Yeah, one of this year’s houses is based on a guy. If you’ve seen the videos for The Weeknd’s 2020 album After Hours, you know that the singer, songwriter and producer has an eye for visual composition and a mind for horror. After Hours Nightmare is loosely based on the videos to “Blinding Lights,” “In Your Eyes,” “Save Your Tears,” and “Heartless,” with a medley of songs playing throughout, and a quick detour to the mirror room from the artist’s amazing Super Bowl performance. It features its fair share of grotesque imagery—at one point an evil nurse dances sultrily with The Weeknd’s disembodied head—but it’s perhaps the least scary house of the bunch. It might be low on scares, but it’s a master class in design, using sound, light, color, and the environment to create a dazzling, at times overwhelming sensory experience. You don’t have to like The Weeknd’s music to appreciate how brilliantly designed this house is—although it certainly helps.
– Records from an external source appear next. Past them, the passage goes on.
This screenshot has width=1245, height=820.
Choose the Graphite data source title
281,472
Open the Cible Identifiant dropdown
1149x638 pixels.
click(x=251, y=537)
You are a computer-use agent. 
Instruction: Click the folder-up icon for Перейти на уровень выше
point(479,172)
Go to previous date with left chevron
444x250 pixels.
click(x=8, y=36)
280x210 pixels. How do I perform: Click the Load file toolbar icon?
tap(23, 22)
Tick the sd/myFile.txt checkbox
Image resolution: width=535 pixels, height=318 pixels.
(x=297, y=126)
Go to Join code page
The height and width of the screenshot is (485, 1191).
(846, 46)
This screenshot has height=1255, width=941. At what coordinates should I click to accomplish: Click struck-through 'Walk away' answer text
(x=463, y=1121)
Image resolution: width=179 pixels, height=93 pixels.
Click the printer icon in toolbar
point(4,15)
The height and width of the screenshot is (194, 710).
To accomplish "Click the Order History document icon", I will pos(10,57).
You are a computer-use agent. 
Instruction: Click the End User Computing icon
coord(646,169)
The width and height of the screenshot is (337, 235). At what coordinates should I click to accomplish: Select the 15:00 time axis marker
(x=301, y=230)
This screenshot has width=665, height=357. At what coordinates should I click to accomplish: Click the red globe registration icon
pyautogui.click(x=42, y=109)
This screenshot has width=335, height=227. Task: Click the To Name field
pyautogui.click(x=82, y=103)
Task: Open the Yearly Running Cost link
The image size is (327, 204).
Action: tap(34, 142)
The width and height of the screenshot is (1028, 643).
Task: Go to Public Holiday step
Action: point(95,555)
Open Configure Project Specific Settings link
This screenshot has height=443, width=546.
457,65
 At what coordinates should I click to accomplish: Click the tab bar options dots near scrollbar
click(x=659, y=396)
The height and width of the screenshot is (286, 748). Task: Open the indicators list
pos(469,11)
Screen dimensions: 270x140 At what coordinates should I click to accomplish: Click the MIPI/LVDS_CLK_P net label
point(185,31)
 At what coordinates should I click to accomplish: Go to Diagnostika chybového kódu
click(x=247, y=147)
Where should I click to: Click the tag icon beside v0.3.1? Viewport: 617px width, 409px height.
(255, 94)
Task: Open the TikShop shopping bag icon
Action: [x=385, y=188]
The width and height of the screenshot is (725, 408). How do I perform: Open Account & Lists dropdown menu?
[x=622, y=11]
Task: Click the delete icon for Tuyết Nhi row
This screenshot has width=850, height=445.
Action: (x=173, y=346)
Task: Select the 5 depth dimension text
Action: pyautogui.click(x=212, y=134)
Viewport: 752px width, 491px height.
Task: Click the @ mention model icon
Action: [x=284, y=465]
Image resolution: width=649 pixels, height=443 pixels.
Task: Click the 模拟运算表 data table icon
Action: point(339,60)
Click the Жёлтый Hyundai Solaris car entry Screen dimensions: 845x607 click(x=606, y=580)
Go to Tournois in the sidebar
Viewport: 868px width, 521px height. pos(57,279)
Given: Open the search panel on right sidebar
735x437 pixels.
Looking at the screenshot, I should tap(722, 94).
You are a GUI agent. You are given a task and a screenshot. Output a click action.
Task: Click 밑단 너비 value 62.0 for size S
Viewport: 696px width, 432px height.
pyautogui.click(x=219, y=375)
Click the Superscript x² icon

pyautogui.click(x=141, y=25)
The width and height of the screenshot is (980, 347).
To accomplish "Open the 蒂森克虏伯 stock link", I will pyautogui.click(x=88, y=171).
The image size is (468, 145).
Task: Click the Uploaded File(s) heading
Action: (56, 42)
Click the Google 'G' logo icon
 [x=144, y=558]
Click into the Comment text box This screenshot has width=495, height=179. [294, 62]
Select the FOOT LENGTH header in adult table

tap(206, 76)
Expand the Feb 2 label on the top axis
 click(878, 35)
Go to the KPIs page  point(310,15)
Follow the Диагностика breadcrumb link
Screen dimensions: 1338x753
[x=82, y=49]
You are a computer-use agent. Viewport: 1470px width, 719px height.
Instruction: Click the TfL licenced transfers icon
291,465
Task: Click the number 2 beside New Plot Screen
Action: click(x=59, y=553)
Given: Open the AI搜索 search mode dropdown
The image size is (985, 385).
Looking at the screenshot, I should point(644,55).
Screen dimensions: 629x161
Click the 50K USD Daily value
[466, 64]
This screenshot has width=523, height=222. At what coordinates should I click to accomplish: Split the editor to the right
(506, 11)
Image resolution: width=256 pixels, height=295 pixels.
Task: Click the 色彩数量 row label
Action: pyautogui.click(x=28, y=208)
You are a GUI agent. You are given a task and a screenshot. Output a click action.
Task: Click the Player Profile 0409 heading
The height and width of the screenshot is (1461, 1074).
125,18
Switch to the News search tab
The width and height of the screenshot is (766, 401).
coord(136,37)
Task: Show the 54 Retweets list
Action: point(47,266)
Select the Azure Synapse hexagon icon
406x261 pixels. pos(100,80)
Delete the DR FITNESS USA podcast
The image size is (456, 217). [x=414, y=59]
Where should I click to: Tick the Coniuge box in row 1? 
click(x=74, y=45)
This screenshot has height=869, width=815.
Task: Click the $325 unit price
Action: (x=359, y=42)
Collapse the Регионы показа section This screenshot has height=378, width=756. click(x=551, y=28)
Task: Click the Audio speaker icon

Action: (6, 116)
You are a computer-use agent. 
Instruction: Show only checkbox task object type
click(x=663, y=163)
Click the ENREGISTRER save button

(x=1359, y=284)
I didn’t know a haunted house could be so hilarious. Bugs: Eaten Alive will no doubt traumatize anybody with a strong fear of insects, but for me this ‘50s set house is one of the funniest things I’ve seen in months. It turns the techno-utopianism of the 1950s—that belief that science and technology can only make the world a better place—into a sci-fi horror fest that evokes the real-life climate disaster we’re currently living through, while also packing in a lot of great jokes and sight gags. Basically a fancy new device that’s supposed to keep your house cool and drive bugs away backfires, acting not as a bug repellant but as some kind of bug performance-enhancing drug. These bugs get huge and start to slaughter unsuspecting humans in comically grotesque ways, all throughout a trade show demo exhibit that might as well be Disneyland’s old Monstanto House of the Future. I can’t remember the last time I laughed as hard as when a giant, six-foot bug hopped out of a wall like the Kool-Aid Man and started stomping its feet and waving its hands like a cartoon character. These giant bugs look like the Minor League Baseball mascots of the damned. Yes, this house is absolutely disgusting, and full of gore, body horror, jump scares, and everything else you look for in a haunted house. It’s also funnier than any haunted house has a right to be, though, while looking absolutely amazing throughout. I’m already sad that it’ll be going away forever at the end of October.

If Bugs proves how funny haunted houses can be, Dead Man’s Pier: Winter’s Wake—hands down this year’s best house, and the best one I’ve ever seen at Halloween Horror Nights—shows how sad and beautiful they can be. Set in a fading fishing village, it’s the story of one woman’s grief over the loss of her sea captain husband, and the obsession she develops with trying to rescue him from the sea. An elegiac violin plays as we meet the ghost of her sunken husband haunting his favorite bar and proceed through ramshackle ships and boathouses. The waterlogged corpses of lost sailors reach out to us, with barnacles and tentacles overtaking their faces. In the single most impressive visual at this year’s event, we eventually see the widow herself standing atop the prow of a sinking boat, a ghostly figure playing the sad violin that echoes throughout the house. Finally we pass under the waves ourselves, where we see more dead lurking in the water and swaying back and forth above us. I’m not exaggerating when I say that Dead Man’s Pier made me reconsider the artistic possibilities of a haunted house. It’s a gorgeously designed space, from the small New England town square of the first scene, to the decaying boats we walk through, to that show-stopping moment when you enter a clearing and see the widow playing her violin far above you. Remember what I said at the start of this list about how Universal’s original houses represent both their worst and best work? Well, this is the greatest thing they’ve created during the few years I’ve gone to Halloween Horror Nights, and something that deserves to be a permanent part of the theme park’s lineup. It’ll be a tragedy to lose this so quickly. If you have any interest in the art and design of theme parks, you should try to visit Dead Man’s Pier before it fades away.